### Activité
D'après l'entretien avec Sandra, pour quelle raison a-t-elle commencé à servir des repas dans son épicerie ? Expliquez-le en une à trois phrases.

### Extrait
= = = = = = =
Une femme, ailleurs: Sandra, d’Évora, au Portugal
Nous avons rencontré Sandra au hasard d’un road-trip lorsque nous nous sommes attablées à son mini restaurant-épicerie de la charmante ville d’Évora, dans l’Alentejo. Réaction: «On veut sa vie!» Elle a accepté de nous la raconter, du moins en partie!
Propos recueillis par MJ Desmarais Photos Maude Chauvin
La décision de se lancer en affaires
Pendant douze années, j’ai travaillé dans la vente automobile, un métier normalement réservé aux hommes – tu sais, j’ai toujours fait le travail d’un homme! Les années ont passé et j’ai commencé à en avoir assez de ce travail difficile où il y a beaucoup de pression. Et puis, un jour, ma fille est tombée malade et j’ai dû m’absenter pendant presque un mois pour prendre soin d’elle. À mon retour, la compagnie, Renault (tu peux l’écrire), a mis fin à mon contrat. Une période difficile dans ma vie. Mais j’avais toujours rêvé d’être à mon compte alors j’ai décidé de me lancer.
Le meilleur de l’Alentejo
J’ai grandi dans un petit village à 20 km d’Évora. Mes parents cuisinent très bien et ont toujours utilisé les extraordinaires produits locaux de notre région, l’Alentejo. Mon père faisait le pain, tuait le cochon… C’est à cause de cette influence – et aussi parce que j’ai toujours aimé cuisiner et manger – que j’ai décidé d’ouvrir une petite épicerie où j’allais mettre en valeur les meilleurs produits de la région. Entre autres, le fromage d’Évora, notre excellente huile d’olive, le pain, si important chez nous, les magnifiques charcuteries, le vin local… Même si on n’est pas au bord de la mer, j’offre aussi le thon, les sardines et les fruits de mer de l’Algarve, qui n’est vraiment pas loin.
D’épicière à restauratrice, il n’y a qu’un pas (et quatre tables)
Presque tout de suite, les gens qui fréquentaient l’épicerie ont commencé à me demander de leur servir des repas parce qu’ils avaient envie de goûter ces produits sur place. J’ai trouvé l’idée bonne et j’ai commencé à servir des plats sur les tables à l’extérieur. Des choses simples, comme des salades préparées avec des légumes biologiques, des plateaux de charcuterie et de fromages avec de la confiture, du pain grillé et, bien sûr, du vin de petits producteurs… Rien n’est compliqué, tout est très bon.
= = = = = = =
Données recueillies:
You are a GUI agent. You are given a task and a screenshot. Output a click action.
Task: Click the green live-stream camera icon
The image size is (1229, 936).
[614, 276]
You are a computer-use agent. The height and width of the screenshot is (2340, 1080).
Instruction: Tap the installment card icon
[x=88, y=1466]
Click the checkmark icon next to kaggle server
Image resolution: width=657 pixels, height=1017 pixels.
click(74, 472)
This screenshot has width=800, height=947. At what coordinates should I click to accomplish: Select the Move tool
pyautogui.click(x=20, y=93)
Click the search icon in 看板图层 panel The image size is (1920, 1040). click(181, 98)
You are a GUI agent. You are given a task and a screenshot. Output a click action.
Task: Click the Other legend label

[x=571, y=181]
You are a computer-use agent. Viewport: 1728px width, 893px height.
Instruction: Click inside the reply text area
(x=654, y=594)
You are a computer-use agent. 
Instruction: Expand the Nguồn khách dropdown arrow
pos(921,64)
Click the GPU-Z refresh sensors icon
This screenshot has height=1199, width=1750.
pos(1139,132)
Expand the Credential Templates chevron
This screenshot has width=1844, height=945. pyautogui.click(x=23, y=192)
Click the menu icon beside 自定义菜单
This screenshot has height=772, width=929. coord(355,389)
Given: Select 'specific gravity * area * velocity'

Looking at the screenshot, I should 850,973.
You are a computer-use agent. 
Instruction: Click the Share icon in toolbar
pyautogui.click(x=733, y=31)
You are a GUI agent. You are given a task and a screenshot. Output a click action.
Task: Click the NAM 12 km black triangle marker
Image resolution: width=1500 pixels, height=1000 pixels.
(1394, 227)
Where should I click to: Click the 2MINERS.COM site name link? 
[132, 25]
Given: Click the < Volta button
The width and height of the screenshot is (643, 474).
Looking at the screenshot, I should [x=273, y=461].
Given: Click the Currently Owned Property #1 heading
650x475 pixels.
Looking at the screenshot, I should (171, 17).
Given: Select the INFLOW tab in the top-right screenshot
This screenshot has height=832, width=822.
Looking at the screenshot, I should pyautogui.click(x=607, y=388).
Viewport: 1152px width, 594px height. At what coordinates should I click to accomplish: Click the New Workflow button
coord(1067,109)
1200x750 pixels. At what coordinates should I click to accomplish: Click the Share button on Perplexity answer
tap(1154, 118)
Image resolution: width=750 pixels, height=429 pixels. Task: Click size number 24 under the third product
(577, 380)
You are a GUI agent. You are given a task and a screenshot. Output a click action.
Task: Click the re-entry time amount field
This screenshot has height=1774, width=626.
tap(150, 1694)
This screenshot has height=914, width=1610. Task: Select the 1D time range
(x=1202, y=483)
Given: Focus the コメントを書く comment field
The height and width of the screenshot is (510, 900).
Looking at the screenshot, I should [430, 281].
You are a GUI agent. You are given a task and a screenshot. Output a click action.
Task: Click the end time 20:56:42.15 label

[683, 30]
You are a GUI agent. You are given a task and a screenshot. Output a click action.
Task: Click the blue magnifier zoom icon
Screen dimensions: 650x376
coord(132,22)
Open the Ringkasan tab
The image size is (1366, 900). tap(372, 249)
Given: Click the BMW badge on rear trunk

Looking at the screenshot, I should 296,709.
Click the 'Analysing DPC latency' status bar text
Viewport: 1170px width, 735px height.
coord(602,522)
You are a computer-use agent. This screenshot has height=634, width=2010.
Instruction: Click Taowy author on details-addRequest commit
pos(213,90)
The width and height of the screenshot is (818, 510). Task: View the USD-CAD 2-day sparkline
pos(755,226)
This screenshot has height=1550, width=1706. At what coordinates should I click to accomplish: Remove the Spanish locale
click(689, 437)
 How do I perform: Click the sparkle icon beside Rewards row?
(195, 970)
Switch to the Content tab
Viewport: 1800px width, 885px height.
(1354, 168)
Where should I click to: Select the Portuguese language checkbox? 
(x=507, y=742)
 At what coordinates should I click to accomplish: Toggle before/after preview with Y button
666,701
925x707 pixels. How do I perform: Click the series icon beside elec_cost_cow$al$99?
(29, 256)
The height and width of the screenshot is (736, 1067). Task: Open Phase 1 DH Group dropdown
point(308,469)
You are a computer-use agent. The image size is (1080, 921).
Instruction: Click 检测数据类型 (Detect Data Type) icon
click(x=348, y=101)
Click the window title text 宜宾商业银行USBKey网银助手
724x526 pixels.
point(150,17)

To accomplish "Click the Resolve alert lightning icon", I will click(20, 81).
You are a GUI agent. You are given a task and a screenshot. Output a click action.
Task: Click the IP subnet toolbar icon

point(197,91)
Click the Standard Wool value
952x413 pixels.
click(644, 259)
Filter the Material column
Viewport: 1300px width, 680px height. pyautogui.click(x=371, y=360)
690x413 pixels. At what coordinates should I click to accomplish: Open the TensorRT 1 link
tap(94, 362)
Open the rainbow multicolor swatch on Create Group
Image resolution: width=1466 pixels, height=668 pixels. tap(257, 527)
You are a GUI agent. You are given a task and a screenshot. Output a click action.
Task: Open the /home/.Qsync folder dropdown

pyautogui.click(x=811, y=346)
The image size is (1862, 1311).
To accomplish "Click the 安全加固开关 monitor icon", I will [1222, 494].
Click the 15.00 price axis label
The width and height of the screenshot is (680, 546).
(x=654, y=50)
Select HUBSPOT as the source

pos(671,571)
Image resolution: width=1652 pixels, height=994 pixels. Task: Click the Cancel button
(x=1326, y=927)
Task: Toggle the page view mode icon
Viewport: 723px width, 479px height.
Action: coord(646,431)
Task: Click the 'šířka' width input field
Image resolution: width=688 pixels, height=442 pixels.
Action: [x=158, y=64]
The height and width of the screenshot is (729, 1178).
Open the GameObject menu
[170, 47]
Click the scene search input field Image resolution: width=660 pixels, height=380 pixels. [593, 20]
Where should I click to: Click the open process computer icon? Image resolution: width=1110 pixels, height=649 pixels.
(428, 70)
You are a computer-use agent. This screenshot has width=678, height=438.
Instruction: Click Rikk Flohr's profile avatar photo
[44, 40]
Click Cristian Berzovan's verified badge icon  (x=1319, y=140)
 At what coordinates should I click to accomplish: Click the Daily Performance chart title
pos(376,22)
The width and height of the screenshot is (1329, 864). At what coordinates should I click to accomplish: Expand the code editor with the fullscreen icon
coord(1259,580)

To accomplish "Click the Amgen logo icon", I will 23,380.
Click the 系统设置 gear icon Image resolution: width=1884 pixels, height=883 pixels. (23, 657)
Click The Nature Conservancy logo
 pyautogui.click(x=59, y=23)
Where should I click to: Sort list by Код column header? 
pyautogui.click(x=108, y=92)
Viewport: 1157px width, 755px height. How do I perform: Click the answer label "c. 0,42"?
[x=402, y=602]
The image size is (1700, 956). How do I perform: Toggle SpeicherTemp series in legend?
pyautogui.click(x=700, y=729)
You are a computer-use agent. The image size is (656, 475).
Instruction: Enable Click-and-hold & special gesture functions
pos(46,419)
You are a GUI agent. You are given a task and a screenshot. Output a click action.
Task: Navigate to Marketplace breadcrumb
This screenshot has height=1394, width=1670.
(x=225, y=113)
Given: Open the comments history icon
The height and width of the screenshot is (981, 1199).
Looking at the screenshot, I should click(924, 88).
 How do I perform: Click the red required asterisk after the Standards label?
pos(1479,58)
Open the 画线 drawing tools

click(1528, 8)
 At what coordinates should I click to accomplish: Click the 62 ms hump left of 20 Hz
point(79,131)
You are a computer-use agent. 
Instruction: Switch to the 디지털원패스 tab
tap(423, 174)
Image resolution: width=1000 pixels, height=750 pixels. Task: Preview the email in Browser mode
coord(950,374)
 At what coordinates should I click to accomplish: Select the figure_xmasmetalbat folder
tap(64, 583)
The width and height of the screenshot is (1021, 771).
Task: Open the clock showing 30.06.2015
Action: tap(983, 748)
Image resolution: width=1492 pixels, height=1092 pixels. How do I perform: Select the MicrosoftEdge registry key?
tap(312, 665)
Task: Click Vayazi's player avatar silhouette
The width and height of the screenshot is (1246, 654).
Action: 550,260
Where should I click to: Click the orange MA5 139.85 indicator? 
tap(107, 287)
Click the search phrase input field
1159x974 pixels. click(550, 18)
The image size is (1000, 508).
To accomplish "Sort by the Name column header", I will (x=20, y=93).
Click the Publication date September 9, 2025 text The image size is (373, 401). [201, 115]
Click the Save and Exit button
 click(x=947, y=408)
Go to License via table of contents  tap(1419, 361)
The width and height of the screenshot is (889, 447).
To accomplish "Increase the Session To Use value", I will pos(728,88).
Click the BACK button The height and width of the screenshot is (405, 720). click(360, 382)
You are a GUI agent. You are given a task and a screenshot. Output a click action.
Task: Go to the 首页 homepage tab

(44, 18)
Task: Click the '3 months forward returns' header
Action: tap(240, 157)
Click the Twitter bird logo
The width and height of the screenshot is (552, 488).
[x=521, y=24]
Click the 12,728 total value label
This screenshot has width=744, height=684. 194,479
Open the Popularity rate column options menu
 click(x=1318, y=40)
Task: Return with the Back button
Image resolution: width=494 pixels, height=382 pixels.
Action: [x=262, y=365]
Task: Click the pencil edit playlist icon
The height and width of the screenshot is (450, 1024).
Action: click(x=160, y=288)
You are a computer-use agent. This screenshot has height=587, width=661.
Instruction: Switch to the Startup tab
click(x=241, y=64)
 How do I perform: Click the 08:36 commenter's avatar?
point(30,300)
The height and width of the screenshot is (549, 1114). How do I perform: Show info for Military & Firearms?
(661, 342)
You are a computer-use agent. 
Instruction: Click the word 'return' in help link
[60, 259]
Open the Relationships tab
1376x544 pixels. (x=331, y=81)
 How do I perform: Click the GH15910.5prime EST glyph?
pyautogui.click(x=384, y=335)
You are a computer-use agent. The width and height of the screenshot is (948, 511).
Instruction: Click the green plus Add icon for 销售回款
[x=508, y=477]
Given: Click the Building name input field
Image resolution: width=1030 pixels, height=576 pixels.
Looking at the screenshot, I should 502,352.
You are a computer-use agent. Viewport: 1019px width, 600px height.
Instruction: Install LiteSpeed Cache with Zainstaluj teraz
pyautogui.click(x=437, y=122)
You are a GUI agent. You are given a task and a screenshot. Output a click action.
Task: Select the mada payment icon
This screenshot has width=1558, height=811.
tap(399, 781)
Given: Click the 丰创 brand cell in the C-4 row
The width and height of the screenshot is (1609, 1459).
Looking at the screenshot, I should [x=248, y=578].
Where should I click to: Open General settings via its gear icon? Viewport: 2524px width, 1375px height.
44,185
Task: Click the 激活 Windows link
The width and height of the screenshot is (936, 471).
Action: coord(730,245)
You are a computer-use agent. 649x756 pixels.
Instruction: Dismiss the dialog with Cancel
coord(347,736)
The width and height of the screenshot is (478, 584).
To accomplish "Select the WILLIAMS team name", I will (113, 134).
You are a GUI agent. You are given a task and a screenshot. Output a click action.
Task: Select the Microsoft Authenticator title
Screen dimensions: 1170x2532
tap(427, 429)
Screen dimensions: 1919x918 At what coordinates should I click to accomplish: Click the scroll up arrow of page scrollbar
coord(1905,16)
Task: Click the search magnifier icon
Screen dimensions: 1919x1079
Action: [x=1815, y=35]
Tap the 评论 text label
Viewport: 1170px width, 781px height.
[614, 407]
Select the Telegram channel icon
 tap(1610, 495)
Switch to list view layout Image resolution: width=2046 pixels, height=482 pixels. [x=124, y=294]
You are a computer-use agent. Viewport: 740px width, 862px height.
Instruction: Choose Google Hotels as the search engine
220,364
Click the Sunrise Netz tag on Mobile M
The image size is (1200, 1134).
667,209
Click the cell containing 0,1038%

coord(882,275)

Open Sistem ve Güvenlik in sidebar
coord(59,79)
= = = = = = =
### Réponse attendue
Presque tout de suite, les clients de l'épicerie lui ont demandé de leur servir des repas, car ils avaient envie de goûter ses produits sur place. Elle a trouvé l'idée bonne et a commencé à servir des plats simples sur les tables à l'extérieur.